Precise electrode placement in small, deep, neurological structures like the STN can be difficult to achieve. Further, subjects often have differing degrees of disease; subjects may often have different degrees of disease between left and right structures in the same brain. In consequence, open-loop deep-brain stimulation devices are difficult to adjust for optimum effectiveness.
While devices having the ability to measure release of neurochemicals as evoked by electrostimulation in particular brain regions are known (see, e.g., Dugast et al., 1994 Neuroscience 62:647), the known art fails to teach a method or device that utilizes such information to initiate or automatically adjust electrical deep brain stimulation (DBS) treatment of PD in an individual using a chemosensor in one part of the brain to control stimulation in another part of the brain to treat a specific disorder.
Whitehurst, US 2007/0100393 A1, discusses treatment of movement disorders through a device implanted or partially-implanted in a subject that provides brain stimulation, paragraph 74, and suggests generally that it may be appropriate to monitor pH, muscle electromyographic data, head or limb accelerations, or to use electroencephalographic data to provide control information for a brain stimulator.
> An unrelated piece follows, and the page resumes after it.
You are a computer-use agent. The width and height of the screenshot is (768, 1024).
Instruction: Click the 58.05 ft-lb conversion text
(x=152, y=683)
Implantable, open-loop, stimulators intended for long-term use are known in the art. For example, the Medtronic® Activa RC 37612 provides for stimulation on one or two leads with through-skin programmability. Medtronic is a trademark of Medtronic, Inc., Minneapolis, Minn. The Activa RC 37612 provides for pulse widths of 60 to 450 microseconds and pulse rates of 2 to 250 Hz, with pulse voltage in voltage mode programmable from 0 to 10.5 volts in 0.05 volt steps or current in current mode programmable from 0 to 25.5 milliamps in 0.1 milliamp steps. Typical available neurostimulators do not have automatic feedback control and require extensive testing and calibration. These commercially available neurostimulators are provided with stimulus lead, or electrode, assemblies typically having four electrodes near their tips, and the stimulator may be programmed to use different combinations of the electrodes.